Following up on my post from before, the fraud explanation is almost definitely part of the equation, especially in the subprime area. The "tranching" also contributes to the almost total losses though. Since the losses are assigned to the securities by tiers, it was assumed that with a 5% default rate only the lower 5% tranches would take any losses. With default rates on some really bad stuff at 25% and climbing, the tranche representing the 5-25% seniority is now almost totally wiped out. This causes further problems, because now the holders of say the tranches representing 25%-50% are worried that they are also going to get wiped out. So what to pay for a bond which may be worth almost full face value, or may get completely wiped out? It's not really a situation where you get partial recovery, you are either assigned defaults, with next no recovery, or you are not assigned defaults, and you get all your money back. Hence the problem with valuing the "toxic" stuff. FYI, I'm not a professional or anything, so I may be completely wrong on this, but this is my understanding from reading other blogs.

NutellaonToast said...

Yeah, I've read all that stuff, too. It's just that, I thought there was some REAL value to these CDOs, that is, the incoming money from the people paying the loans the CDOs are based on. Unless you believe that 95% of those loans will default, why would you value the CDO at only 5%?

I understand why the price would change. What no one has satisfied me of is how it could possibly change SO EXTREMELY. I mean, that's like telling me that houses are selling fro 5 bucks. You can't even BUILD a house for 5 bucks so it'd be impossible to sell one for that. Something isn't adding up to me, as I keep repeating over and over. Maybe I'm just dense...

Karl Hungus said...

Marshall, so you're saying that the assets behind the CDO may or may not be worth 5%, but since no one has any frickin' idea, that's all they're willing to pay?

Yes. That's exactly it. No due diligence was done when the CDOs were packaged and sold, and no due diligence was done by the bond rating agencies. In fact, there are documented cases of some CDO pools not being downgraded from AAA until over a third of their constituent subprime mortgages had gone delinquent.

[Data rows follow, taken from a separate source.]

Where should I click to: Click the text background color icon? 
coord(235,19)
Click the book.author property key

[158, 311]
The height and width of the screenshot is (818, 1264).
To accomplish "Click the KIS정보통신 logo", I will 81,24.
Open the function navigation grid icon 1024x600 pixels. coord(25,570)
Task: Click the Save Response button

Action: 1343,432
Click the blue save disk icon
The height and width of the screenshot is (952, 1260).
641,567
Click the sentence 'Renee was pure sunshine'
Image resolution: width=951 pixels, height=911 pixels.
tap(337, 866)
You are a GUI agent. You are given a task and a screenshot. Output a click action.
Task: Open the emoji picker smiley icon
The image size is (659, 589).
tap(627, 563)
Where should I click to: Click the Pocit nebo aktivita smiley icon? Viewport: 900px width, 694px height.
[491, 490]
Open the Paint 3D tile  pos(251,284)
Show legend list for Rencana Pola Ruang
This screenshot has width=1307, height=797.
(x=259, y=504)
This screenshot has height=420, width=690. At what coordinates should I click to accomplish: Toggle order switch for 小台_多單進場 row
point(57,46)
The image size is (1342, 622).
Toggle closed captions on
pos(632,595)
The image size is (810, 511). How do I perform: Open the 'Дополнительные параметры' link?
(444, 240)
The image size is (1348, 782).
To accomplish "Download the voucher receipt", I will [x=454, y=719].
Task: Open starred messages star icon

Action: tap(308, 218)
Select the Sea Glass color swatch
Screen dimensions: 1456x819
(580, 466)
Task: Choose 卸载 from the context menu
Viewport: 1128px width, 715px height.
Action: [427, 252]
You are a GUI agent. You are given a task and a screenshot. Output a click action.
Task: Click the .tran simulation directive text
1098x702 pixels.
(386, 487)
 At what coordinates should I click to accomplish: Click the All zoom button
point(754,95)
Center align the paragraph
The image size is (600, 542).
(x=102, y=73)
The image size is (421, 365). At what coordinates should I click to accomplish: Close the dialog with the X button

Consequently, since no one knew exactly what went into the CDOs, no one is willing to pay more than pennies on the dollar to buy them now. This is why the financial industry is so desperate to defer or cancel entirely the implementation of mark-to-market accounting for these assets. They much prefer the mark-to-make-believe system they have now, wherein they can pretend that these "assets" still have some value in the marketplace.